So here’s the thing – the hype and hoopla about Facebook COO Sheryl Sandberg’s new book about women and work “Lean In” made me dread picking it up. But after reading most of it (it’s been a busy week) I reckon she’s done a good job.
Not that I agree with a few of the themes. There’s still that very US self-help style tendency to exhort women to just use their initiative a bit more and take that proactive stance and some of the barriers will start to dissolve. And yes, Sandberg is a super-achiever which means her stumbles and mistakes (a few are detailed although hardly major issues) have been greeted with a very different response to those of us who are mere mortals.
That said, there’s a decent amount of context setting for many of the core issues women face – the double standards, the lack of recognition for effort, the childcare bind, the onus to be caring and sharing. And Sandberg sounds like she has much higher levels of self-awareness and humility than many men of similar status would exhibit or acknowledge.

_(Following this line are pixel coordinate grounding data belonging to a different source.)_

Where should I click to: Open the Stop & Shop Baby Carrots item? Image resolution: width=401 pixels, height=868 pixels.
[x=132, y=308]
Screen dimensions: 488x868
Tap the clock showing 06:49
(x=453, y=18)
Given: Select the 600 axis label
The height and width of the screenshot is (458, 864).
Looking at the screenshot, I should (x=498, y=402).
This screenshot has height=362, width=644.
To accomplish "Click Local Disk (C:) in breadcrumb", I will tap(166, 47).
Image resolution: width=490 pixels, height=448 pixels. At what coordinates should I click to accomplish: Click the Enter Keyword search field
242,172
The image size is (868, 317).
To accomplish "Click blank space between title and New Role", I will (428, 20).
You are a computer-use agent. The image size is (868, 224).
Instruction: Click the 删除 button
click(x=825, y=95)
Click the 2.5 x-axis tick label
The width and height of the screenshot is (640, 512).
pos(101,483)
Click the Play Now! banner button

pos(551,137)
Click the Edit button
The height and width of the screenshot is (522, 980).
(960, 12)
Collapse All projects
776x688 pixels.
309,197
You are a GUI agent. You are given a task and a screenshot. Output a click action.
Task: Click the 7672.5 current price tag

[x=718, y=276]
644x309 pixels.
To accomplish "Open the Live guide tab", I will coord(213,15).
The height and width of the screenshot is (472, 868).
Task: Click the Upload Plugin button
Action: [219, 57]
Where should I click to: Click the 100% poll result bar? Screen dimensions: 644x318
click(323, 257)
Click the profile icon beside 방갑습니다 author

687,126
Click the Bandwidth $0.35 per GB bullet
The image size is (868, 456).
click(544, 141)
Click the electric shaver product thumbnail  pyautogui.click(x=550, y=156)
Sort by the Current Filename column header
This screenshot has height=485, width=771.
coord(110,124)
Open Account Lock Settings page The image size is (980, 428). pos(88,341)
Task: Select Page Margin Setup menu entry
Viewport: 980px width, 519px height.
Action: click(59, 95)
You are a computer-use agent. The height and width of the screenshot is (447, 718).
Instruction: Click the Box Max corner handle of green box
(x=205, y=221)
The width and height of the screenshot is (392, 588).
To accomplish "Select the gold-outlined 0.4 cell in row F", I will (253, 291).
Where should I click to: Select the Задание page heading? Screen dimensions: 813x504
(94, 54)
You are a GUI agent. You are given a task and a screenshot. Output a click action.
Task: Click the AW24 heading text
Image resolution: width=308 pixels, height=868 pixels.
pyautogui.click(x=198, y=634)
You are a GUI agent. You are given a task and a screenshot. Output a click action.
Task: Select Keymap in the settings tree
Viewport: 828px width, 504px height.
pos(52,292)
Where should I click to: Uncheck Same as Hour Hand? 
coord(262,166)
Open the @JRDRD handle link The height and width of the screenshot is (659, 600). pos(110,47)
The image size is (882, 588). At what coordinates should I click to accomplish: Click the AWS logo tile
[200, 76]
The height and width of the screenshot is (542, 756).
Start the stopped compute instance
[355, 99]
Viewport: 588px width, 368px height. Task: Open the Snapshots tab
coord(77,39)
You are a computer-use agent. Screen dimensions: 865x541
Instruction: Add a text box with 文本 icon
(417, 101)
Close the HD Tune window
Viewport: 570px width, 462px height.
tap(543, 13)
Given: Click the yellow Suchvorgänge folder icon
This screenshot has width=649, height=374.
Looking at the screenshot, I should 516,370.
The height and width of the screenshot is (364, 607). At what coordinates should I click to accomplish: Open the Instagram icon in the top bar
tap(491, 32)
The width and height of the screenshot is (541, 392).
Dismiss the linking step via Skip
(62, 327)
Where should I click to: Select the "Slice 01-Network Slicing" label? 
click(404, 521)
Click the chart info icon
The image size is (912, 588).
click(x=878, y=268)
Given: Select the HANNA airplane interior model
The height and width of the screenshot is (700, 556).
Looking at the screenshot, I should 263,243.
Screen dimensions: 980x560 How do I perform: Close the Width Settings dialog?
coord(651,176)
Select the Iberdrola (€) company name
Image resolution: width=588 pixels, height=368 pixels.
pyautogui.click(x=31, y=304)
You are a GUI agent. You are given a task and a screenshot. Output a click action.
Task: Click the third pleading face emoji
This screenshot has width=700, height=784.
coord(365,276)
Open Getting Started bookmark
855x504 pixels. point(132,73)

There’s just a niggle (and this is addressed by Sandberg) that much of the advice she gives women is about ultimately conforming to pretty traditional ways of operating in business hierarchies – even in groovy places like Facebook. You have to survive and there’s no point telling women to try and overturn the system on their own. But the problem with this kind of book, and advice to women on how to keep smiling through, is it can be quite contradictory. My pet aversion is telling women to take more risks at the same time as telling them to imitate how men work the system. A bit of a tall order, perhaps?
Anyway, worth a read and good on Sandberg for bothering to take the time and the blows from many sides by sticking her neck out. This is not a topic that wins friends but it can influence people and she has lots of clout.
Meanwhile, isn’t it amazing how the PM is now being regularly criticised for coming out fighting in the face of terrible polls and leadership rumblings? Some of our pundits sound quite irate that she hasn’t understood she should meekly stand aside. After all, that’s what a male leader would do, wouldn’t he? Not in a pink fit.